ABBV-RGX-314 is currently being evaluated in nine ongoing
clinical trials in the U.S. and Canada, including two pivotal trials, a Phase
II bridging study, a Long-term Follow-up study, and a Fellow Eye
treatment study in patients with wet AMD, all utilizing subretinal
delivery, as well as two Phase II clinical trials in patients with
wet AMD and diabetic retinopathy (DR), and two corresponding
Long-term Follow-up studies, all utilizing in-office suprachoroidal
delivery.
The pivotal program utilizing subretinal delivery is now
expected to add new sites in Europe, Japan, and Israel to advance global development plans.
Additional clinical trial applications will be submitted to the
European Medicines Agency (EMA) and the Pharmaceuticals and Medical
Devices Agency in Japan. The
ATMOSPHERE and ASCENT trials are expected to expand enrollment to
approximately 540 and 660 patients, respectively. As prospectively
allowed in the pivotal trial protocols, the enrollment expansion is
also expected to support the increase in power of primary and
secondary endpoints to enable additional global regulatory
submissions and labelling options. The new global site plans and
expanded enrollment targets are expected to support regulatory
submissions with the U.S. Food and Drug Agency (FDA) and the EMA in
late 2025 through the first half of 2026.

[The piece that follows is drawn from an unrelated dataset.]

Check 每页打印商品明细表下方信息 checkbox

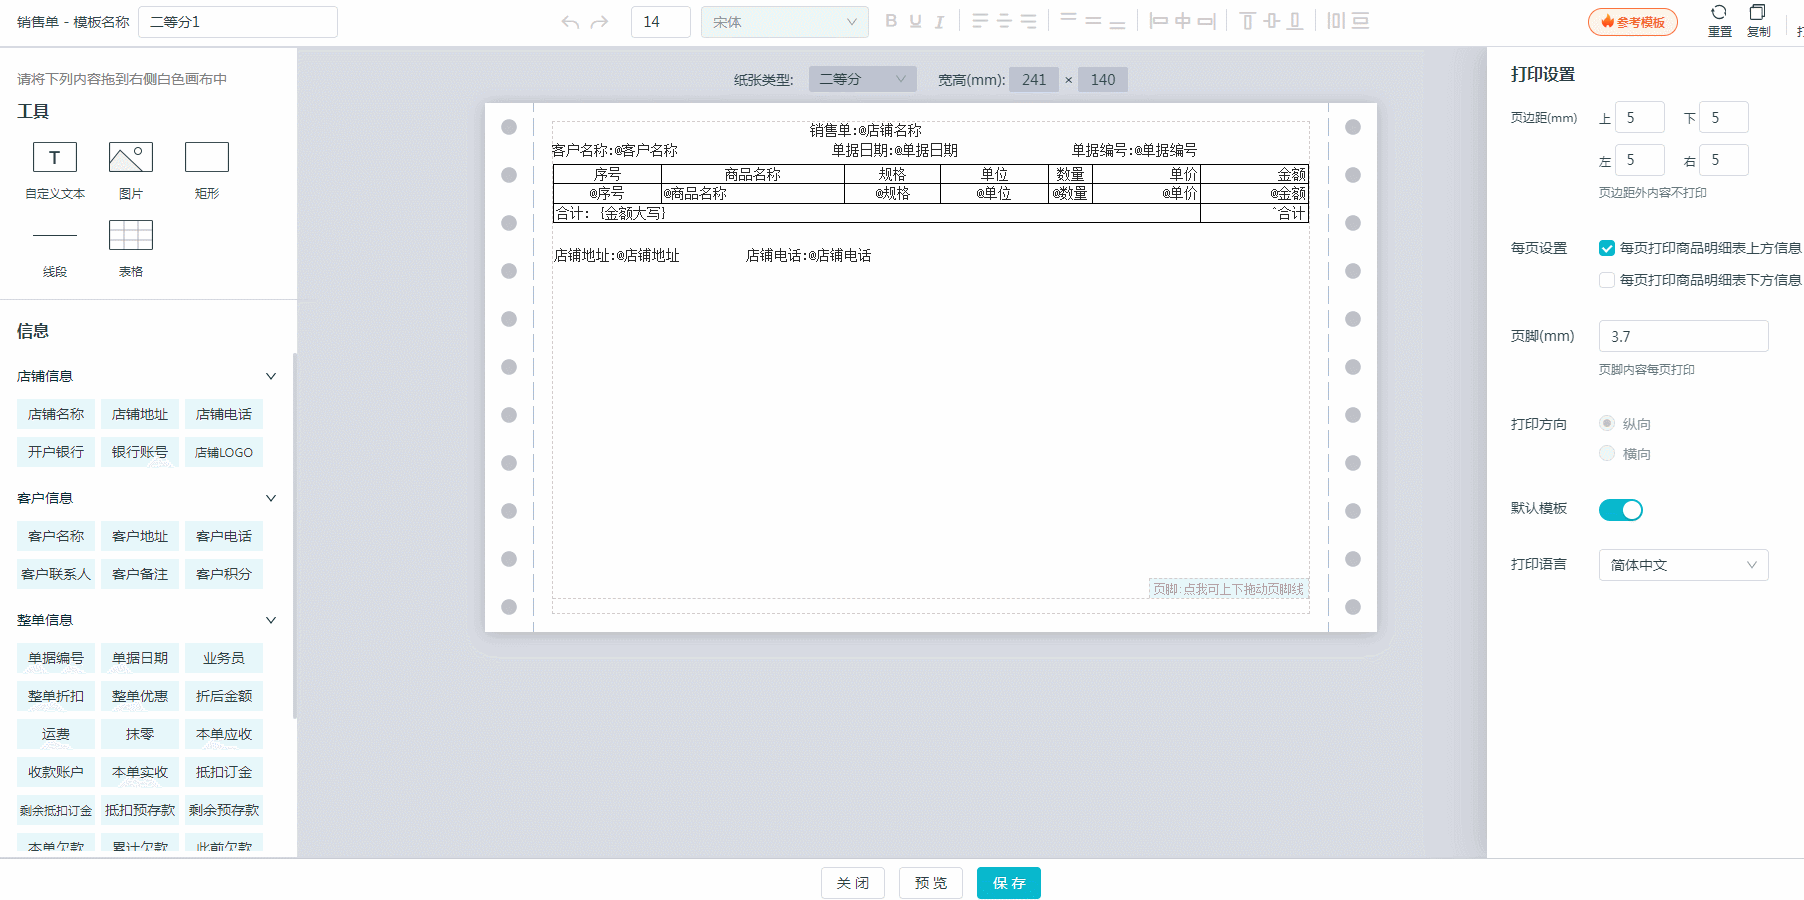click(1607, 280)
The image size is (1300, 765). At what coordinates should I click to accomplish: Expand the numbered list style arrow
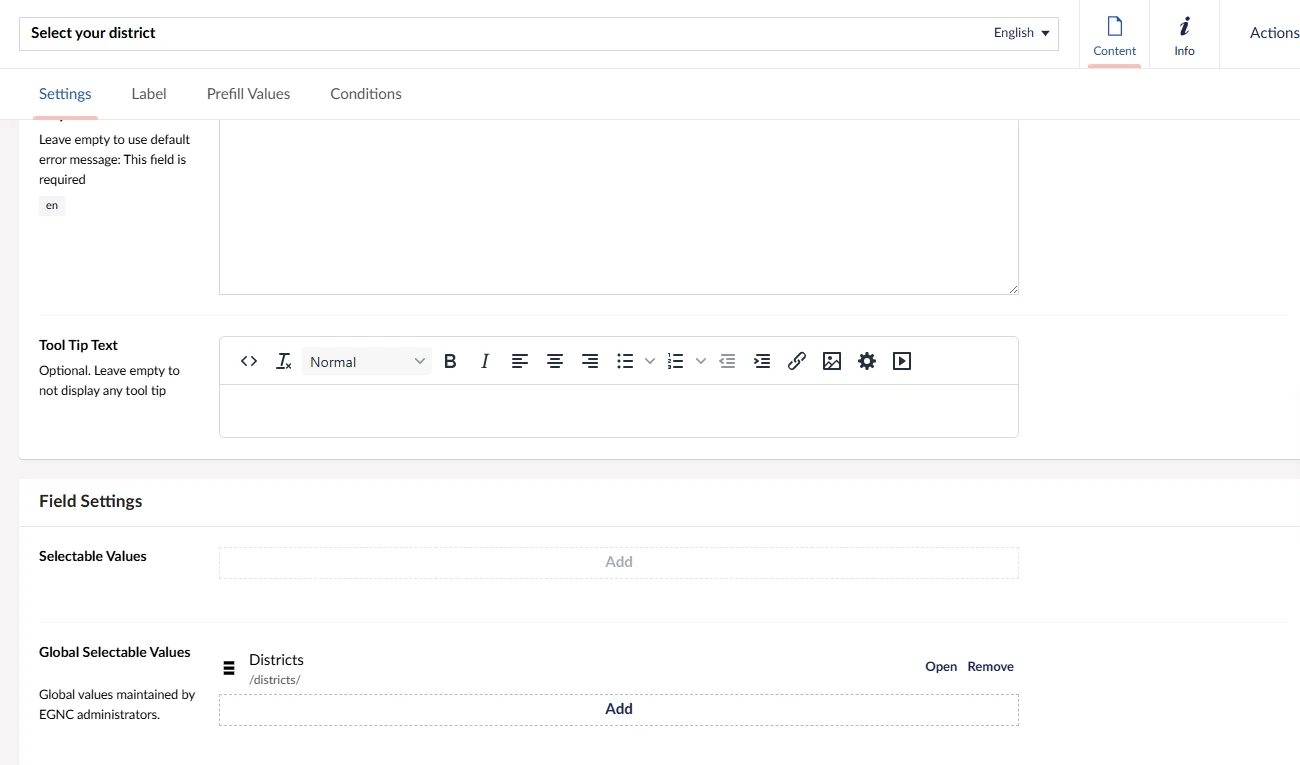pos(700,361)
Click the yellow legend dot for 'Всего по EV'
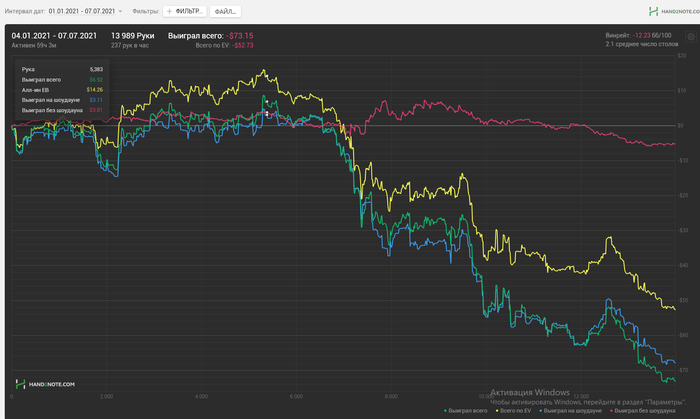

Also as previously announced, under the collaboration, REGENXBIO
will continue to lead the manufacturing of ABBV-RGX-314 for
clinical development and U.S. commercial supply, and AbbVie will
lead manufacturing of ABBV-RGX-314 for commercial supply outside
the U.S. Additionally, cGMP material produced by REGENXBIO's
proprietary NAVXpress™ platform process has been incorporated into
the ongoing clinical trials, including the ATMOSPHERE and ASCENT
pivotal trials. REGENXBIO shall participate in U.S.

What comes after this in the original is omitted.